→ **Set of tasks**
1. Reproduce word for word the part of the transcript starting with "My point is, my" and going on through "the Anchored family.".
2. Answer these questions using the transcript:
(a) How many months long is Anchored?
(b) Which country did the speaker move to?
(c) In what month did the speaker write a book?
3. For each statement, say whether it agrees with the transcript. Answer yes or no and quote the words that decide it.
(a) The speaker has a cold while recording.
(b) The boy the speaker explained science to was 21 years old.
(c) The footnotes of the speaker's book were deleted.

Hello, hello, my love. I hope this finds you doing so well. I just wanted to note right from jump, my voice sounds like I have a cold because I have a cold. I'm pretty frustrated about it because I am extremely careful to not get sick, but you know, the whole other subject, we can talk about it later. I'm gonna keep today short and sweet because I need to get back to couch. But I wanted to talk about self-trust because something happened over the holidays that I really want to share with you.

So I've been thinking a lot about how to talk about somatics and why it matters. Why frigging bother? Why feel your feelings in your body? Why be present in your body? Why? Why do I run Anchored? Why is Anchored 6 months? Why is The Somatic Studio 3 months? Why do we need this? Why does it matter? And so, the universe very kindly gave me a pretty lousy evening that is so exemplary of why we need this and I'm here to share it with you.

So, 2024 in general was very challenging. Some big health issues, you know, we moved countries. Somebody said, oh, well, you're just moving to Canada. No, immigration is still a really big deal, even if it's the country next door, even if they mostly speak the same language. They say sorry a lot here. It's kind of wild. But it's been a long year.

And then someone, I don’t know how to say this eloquently, someone really messed some major stuff up in November that made the last 2 months incredibly, incredibly challenging. It was like challenge after challenge after challenge, which my astrologer was like, yes, of course, because I don't know, Saturn's in your snout. I don't know what he said, but he was like, yes, that makes sense. And it shall soon pass.

My point is, my resilience has felt particularly low. My resourcing has felt particularly. I have not felt resourced or grounded. And I've continued to do the practices that I know bring me back towards home. And honestly, coaching in Anchored, snuggling with Billey, and cooking are like, and movement, like yoga, are the most grounding things in my life. So shout out to the Anchored family.

I like, ooh, I feel so present in my body the millisecond that Zoom room opens. Like listen to my voice. Do you hear the change? I started talking about Anchored and I'm like, it jazzes me up because it's just so incredible to coach you all. And I love you all so much. Oh, okay. Okay. This would be an anchored love fest if I didn't make myself stop. Though I should record that for them. I will. I will. 

Listen, I've still been doing my practices. I've been focusing on really, really coming back into my body even while things or maybe especially because things feel really swirly and really bananas. I mean, I also wrote a book in June. All the footnotes of my book were deleted. It's been a year. It's been a lot. 

And I'm so effing grateful to have somatics, to have body-based practices, to have a way to come back to grounding, to agency and choicefulness. And so that's self-trust and choicefulness are the things I want to talk about today. 

So, we made what feels now like a very bad decision, but whatever, hindsight, right? Decision to go to a gathering. The details of this don't really matter. What matters is I was explaining some science to this really sweet 19-year-old boy who I – he's just like the sweetest, kindest puppy of a kid. And I was explaining some science to him because that's kind of what we do. Like I nerd and he's like, yeah, tell me more, tell me more. He's awesome.

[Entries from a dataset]

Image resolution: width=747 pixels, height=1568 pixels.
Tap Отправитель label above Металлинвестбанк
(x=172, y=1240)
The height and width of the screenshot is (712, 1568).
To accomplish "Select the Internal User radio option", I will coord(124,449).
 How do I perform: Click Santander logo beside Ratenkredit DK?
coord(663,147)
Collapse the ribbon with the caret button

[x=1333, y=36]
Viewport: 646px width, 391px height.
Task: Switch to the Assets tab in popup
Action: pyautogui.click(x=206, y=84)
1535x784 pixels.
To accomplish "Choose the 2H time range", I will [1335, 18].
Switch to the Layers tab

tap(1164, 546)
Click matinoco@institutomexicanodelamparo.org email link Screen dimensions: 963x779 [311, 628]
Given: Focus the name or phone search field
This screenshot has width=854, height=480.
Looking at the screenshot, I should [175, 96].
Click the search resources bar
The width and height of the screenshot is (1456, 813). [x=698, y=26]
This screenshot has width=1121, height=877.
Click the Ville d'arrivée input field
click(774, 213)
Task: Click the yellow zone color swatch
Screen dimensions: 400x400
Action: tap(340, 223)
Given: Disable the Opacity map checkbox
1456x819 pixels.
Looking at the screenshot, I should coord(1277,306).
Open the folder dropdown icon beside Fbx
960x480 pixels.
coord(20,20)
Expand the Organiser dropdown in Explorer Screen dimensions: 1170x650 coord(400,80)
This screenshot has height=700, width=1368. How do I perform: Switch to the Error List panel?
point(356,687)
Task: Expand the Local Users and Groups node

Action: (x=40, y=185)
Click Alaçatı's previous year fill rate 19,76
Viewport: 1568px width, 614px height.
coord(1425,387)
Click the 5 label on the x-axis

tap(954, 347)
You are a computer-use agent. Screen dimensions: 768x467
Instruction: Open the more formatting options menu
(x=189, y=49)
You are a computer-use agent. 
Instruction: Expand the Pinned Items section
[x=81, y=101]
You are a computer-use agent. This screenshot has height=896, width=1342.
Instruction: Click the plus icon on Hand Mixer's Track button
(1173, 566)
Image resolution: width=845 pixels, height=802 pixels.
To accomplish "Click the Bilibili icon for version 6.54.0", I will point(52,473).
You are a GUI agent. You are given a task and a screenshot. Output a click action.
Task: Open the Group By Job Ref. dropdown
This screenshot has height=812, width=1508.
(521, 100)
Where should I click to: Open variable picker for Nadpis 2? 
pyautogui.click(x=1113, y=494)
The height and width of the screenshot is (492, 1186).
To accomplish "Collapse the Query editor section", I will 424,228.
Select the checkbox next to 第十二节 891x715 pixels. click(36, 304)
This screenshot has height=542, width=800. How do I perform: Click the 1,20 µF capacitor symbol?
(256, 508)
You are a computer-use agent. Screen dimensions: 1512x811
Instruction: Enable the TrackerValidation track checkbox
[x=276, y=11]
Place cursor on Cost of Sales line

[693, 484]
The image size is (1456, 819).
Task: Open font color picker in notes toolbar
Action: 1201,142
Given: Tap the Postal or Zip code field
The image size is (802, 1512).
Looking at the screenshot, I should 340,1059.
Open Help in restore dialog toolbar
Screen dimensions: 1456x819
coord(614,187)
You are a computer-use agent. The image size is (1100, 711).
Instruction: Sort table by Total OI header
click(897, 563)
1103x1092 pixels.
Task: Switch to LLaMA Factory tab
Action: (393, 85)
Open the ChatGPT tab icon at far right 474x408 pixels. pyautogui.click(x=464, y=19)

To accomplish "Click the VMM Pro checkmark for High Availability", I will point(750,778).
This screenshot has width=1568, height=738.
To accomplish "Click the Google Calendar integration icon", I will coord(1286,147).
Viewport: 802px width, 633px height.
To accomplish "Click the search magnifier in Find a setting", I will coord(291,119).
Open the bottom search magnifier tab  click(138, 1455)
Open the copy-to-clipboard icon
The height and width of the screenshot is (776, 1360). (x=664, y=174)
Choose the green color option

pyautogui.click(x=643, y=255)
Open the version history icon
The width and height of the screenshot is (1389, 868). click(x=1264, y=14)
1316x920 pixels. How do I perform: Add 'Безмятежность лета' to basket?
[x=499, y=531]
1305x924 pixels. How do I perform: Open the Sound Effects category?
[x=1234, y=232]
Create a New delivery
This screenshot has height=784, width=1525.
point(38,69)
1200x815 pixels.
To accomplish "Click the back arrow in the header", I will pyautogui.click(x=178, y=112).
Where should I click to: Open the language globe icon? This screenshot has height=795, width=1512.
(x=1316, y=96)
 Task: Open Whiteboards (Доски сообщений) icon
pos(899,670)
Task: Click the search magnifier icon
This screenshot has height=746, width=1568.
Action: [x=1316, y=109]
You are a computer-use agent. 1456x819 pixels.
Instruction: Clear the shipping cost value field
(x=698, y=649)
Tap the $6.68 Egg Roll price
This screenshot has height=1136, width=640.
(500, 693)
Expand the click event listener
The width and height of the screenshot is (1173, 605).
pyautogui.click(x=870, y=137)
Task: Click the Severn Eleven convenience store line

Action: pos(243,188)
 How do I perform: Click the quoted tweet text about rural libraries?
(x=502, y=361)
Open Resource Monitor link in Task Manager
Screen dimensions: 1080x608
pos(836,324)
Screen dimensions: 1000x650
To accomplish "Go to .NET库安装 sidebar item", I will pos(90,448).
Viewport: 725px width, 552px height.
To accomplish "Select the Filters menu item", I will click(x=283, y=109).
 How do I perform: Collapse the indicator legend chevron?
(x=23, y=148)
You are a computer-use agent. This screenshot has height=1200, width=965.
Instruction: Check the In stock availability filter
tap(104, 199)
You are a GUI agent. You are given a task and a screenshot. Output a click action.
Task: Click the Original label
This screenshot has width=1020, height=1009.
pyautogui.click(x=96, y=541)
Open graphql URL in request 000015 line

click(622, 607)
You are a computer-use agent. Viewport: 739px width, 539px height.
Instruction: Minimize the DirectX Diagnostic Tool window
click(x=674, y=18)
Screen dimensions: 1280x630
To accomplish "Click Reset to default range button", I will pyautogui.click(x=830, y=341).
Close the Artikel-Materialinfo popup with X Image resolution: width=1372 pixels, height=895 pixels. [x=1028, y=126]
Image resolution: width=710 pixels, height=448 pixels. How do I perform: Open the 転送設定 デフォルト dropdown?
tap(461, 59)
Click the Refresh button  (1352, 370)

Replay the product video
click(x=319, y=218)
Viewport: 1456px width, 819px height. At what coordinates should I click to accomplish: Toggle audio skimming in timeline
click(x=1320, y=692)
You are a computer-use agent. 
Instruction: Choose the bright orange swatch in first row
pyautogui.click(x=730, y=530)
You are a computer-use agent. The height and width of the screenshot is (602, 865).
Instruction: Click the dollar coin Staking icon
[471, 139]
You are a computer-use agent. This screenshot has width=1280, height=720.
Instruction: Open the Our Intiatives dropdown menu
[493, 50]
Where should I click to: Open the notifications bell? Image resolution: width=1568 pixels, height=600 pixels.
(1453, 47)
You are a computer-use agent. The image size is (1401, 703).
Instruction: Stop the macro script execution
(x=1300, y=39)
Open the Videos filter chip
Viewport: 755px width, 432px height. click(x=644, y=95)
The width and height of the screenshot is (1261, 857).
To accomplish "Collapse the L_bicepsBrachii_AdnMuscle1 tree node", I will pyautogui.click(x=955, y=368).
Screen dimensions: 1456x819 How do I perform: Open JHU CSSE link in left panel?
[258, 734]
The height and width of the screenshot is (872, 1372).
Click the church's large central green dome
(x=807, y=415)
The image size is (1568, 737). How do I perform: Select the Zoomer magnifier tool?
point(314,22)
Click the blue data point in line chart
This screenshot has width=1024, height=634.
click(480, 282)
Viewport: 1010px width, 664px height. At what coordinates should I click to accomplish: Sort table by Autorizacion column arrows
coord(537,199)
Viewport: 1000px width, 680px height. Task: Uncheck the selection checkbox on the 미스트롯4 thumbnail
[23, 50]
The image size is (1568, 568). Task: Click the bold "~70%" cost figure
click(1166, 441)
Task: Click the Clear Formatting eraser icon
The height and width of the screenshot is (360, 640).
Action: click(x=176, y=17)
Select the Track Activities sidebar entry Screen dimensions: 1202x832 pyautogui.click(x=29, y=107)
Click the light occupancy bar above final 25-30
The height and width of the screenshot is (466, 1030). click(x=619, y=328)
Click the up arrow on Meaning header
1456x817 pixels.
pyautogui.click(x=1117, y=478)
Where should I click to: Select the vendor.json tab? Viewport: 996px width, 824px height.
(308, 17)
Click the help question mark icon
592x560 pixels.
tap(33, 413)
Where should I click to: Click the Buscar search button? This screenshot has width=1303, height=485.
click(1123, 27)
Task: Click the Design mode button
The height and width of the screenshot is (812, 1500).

→ **Solved tasks**
1.
My point is, my resilience has felt particularly low. My resourcing has felt particularly. I have not felt resourced or grounded. And I've continued to do the practices that I know bring me back towards home. And honestly, coaching in Anchored, snuggling with Billey, and cooking are like, and movement, like yoga, are the most grounding things in my life. So shout out to the Anchored family.

2.
(a) Six months.
(b) Canada.
(c) June.

3.
(a) Yes: "my voice sounds like I have a cold because I have a cold."
(b) No: "this really sweet 19-year-old boy"
(c) Yes: "All the footnotes of my book were deleted."